About this exercise -
No picture should appear in the copy. Transcribe exactly, and only, the lines from the one with "The width and" through the last line of the data below.

Dataset records -
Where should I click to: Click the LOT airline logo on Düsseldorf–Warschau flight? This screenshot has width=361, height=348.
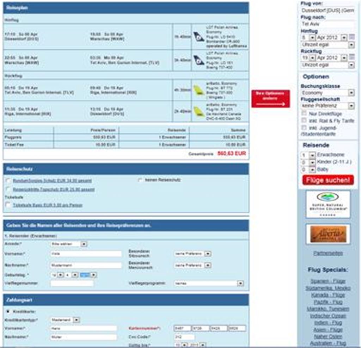pyautogui.click(x=198, y=36)
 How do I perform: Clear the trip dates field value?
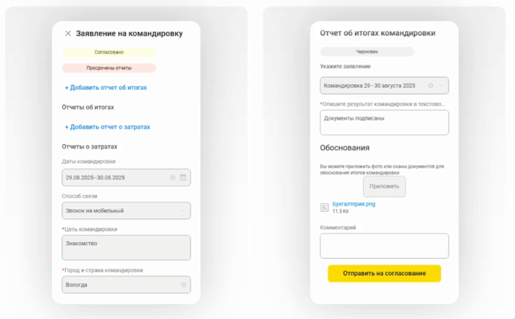172,178
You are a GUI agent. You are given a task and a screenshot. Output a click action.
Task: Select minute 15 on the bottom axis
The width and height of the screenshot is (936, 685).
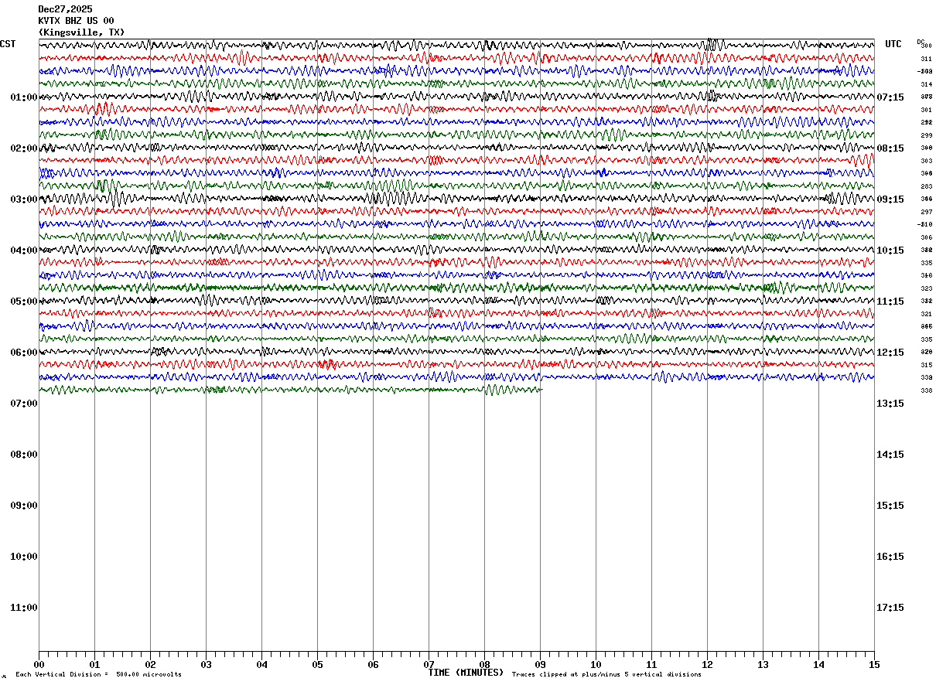click(x=874, y=664)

Expected output -
The width and height of the screenshot is (936, 685).
click(x=874, y=664)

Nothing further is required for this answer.